The battleground continues in our nation’s schools as well, with religious schools firing not only out teachers, but also straight teachers who support LGBTQ colleagues and students. Parents are suing schools for allowing kids to express their gender identities, and South Carolina is trying to erase and ban all L.G.B.T.Q-themed curriculum.
These attacks on LGBTQ children are not happenstance. They are coordinated, strategic moves fomented by right-wing organizations and media. They are hurting our children, including those who aren’t LGBTQ, by sending the message that bodies that don’t fit the binary gender mold are not valued and that no one is safe from attack, even if they’re too young to read.
The right has also slapped back at the heightened representation in children’s programming. A split second clip of two moms dropping their kid off at school in “Toy Story 4” amid a sea of non-LGBTQ parents with their kids set off a maelstrom by the hyperbolic advocacy group One Million Moms. Elected officials have threatened to pull funding for Sesame Street if it airs the episode featuring Porter.
We’re living in the best and worst of queer times: a whiplash-inducing explosion of LGBTQ-inclusive cultural touchpoints, sharply juxtaposed by an assault from right-wing zealots who have found a new target in their ongoing war. The decades-long fight against LGBTQ people is nothing new.
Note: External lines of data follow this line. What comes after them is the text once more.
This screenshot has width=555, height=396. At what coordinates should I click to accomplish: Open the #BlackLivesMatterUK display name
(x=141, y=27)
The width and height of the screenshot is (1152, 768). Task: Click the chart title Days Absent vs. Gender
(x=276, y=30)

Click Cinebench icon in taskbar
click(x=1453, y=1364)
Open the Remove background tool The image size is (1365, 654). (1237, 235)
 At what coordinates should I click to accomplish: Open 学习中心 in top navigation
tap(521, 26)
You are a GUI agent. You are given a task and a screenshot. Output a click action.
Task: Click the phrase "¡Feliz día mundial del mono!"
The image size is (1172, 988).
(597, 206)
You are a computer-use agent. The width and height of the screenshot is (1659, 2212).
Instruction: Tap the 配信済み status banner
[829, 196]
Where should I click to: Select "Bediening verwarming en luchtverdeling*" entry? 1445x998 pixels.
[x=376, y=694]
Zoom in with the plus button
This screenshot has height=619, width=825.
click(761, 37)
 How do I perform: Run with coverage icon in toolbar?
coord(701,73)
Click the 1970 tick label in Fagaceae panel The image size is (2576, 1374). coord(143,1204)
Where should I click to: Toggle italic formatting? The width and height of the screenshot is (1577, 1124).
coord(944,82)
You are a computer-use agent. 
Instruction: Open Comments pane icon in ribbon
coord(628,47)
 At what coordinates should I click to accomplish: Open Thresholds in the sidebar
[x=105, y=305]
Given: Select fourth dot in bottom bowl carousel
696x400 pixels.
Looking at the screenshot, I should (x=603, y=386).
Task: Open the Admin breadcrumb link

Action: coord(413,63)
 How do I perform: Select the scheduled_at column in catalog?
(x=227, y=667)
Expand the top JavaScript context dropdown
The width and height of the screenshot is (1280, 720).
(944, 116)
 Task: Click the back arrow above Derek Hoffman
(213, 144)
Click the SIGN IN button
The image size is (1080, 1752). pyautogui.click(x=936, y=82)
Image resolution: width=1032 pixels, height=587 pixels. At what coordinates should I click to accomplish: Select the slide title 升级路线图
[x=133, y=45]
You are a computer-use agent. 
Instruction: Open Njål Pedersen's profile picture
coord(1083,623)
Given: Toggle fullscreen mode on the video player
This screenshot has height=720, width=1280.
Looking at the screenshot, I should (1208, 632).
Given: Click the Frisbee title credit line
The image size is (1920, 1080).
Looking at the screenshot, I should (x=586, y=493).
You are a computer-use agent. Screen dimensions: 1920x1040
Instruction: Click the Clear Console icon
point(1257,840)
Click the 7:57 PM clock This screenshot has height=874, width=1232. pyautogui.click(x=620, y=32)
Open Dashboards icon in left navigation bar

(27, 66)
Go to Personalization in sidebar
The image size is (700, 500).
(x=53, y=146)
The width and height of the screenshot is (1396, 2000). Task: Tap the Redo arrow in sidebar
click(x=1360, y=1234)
It is the battleground that has shifted, to target not just LGBTQ adults, but our community’s youngest members as well.
Children are often the innocent casualties for much of what ails society—our selfish funding priorities that strip public education; our greedy energy and development policies that pillage the land they will inherit; our ignorant finger-pointing that compounds the suffering for those who are different. This time, though, there is no mistaking that the barrel is bearing down directly on LGBTQ children. They are our most unprotected among us, which may be precisely why the right is taking aim at them, like a vulture picking off the weakest in the pack.